Saat ini, banyak bahasa daerah terancam punah karena kurangnya pelestarian oleh penuturnya, tidak diajarkan di sekolah, dan kurang mendapat perhatian dari pemerintah daerah.
Dalam Talk Show “Sinergi dan Aksi dalam Upaya Preservasi Bahasa Daerah” dan screening film Senja Kala Bahasa Enggan Prof. Dr. Wening menjelaskan bahasa Enggano semakin terancam punah karena hanya sekitar 30% penutur suku Enggano yang masih menggunakannya dalam kehidupan sehari-hari.
“Saya mengamati beberapa kepala suku di Enggano. Ironisnya, mereka sama sekali tidak mengenali bahasa Enggano yang telah dituliskan oleh orang asing. Hal ini menunjukkan bahwa pengucapan dan pelafalan bahasa Enggano sangat berbeda dari bahasa lainnya secara umum,” ujar Wening di Auditorium Soegondo, Fakultas Ilmu Budaya UGM, Jumat (25/10/2024).
Dr. Aprillia Firmonasari, S.S., M.Hum., DEA., seorang Ahli Bahasa dari FIB UGM, menjelaskan bahasa Enggano menghadapi ancaman serius karena jumlah penuturnya semakin menurun. Meskipun ia belum pernah mengunjungi Enggano, Aprilia menyebutkan bahwa ia telah membimbing mahasiswa dalam penelitian terkait kepunahan bahasa ini.
Merujuk pada data terbaru dari Summer Institute of Linguistics (SIL) Aprilia menunjukkan terdapat sebelas bahasa di Indonesia yang terancam punah. Hilangnya satu bahasa berakibat pada lenyapnya warisan budaya yang sangat berharga.
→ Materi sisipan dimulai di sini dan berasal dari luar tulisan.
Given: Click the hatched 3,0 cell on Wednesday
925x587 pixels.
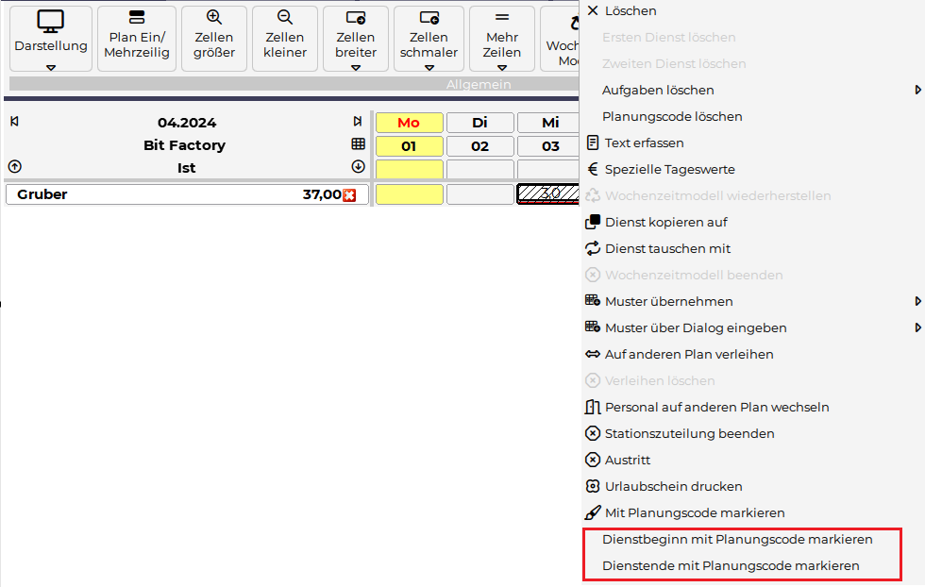Looking at the screenshot, I should 549,194.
“Sehingga mungkin ada perlu usaha-usaha preservasi bahasa agar bahasa-bahasa yang terancam punah itu bisa kita lakukan strateginya,” tuturnya.
Pernyataan Serupa
Pernyataan serupa disampaikan oleh Antropolog UGM, Prof. Dr. Heddy Shri Ahimsa-Putra, M.A., M.Phil., yang menekankan pentingnya pengembangan strategi untuk mengajarkan bahasa daerah secara sistematis di sekolah.
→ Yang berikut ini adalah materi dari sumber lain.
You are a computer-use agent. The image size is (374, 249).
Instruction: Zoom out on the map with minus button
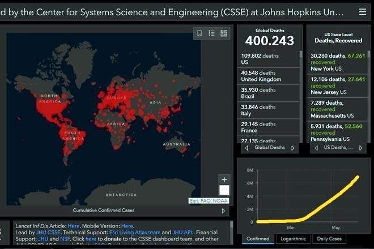224,191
“Perlu adanya guru-guru yang mau untuk menjadi guru bahasa daerah. Sayangnya, banyak orang yang menggunakan bahasa daerah tidak mengetahui tata bahasanya,” ucapnya.
Ia menyatakan buku pelajaran bahasa daerah harus dikembangkan secara menyeluruh. Dengan adanya 700 bahasa daerah, kita memerlukan banyak guru yang kompeten untuk mengajarkan bahasa-bahasa tersebut. Namun, jumlah orang yang memiliki pemahaman mendalam tentang tata bahasa daerah masih terbatas.
Usulan Solusi
Salah satu solusi yang diusulkannya adalah mendirikan museum bahasa, di mana orang dapat belajar dan mendengarkan percakapan dalam bahasa daerah. Selain itu, kita juga dapat memanfaatkan etnosains untuk memperkaya pengetahuan mengenai bahasa-bahasa ini.
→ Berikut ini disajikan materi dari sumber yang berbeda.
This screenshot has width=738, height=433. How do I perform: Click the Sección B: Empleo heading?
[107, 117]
Direktur Kajian dan Inovasi Akademik UGM dan Produser Film dokumenter Senja Kala Bahasa Enggano, Dr. Agr.Sc. Ir. Hatma Suryatmojo, S.Hut, M.Si, IPU, menjelaskan mereka memproduksi film dokumenter karena saat ini ada banyak cara untuk menyampaikan pesan penting kepada masyarakat, salah satunya adalah melalui media audiovisual. Video dokumenter, khususnya, sangat relevan, terutama bagi generasi muda yang lebih menyukai konten visual.
“Dari sudut pandang ini, film dokumenter tentang bahasa Enggano bukan hanya berfungsi sebagai sarana untuk mengedukasi, tetapi juga sebagai alat untuk memperjuangkan pelestarian budaya dan bahasa yang tengah terancam punah,” katanya.
Selain itu, pemilihan bahasa Enggano disebabkan oleh kerja sama Universitas Gadjah Mada (UGM) dengan Pemerintah Provinsi Bengkulu untuk mengeksplorasi berbagai aspek yang ada di pulau Enggano.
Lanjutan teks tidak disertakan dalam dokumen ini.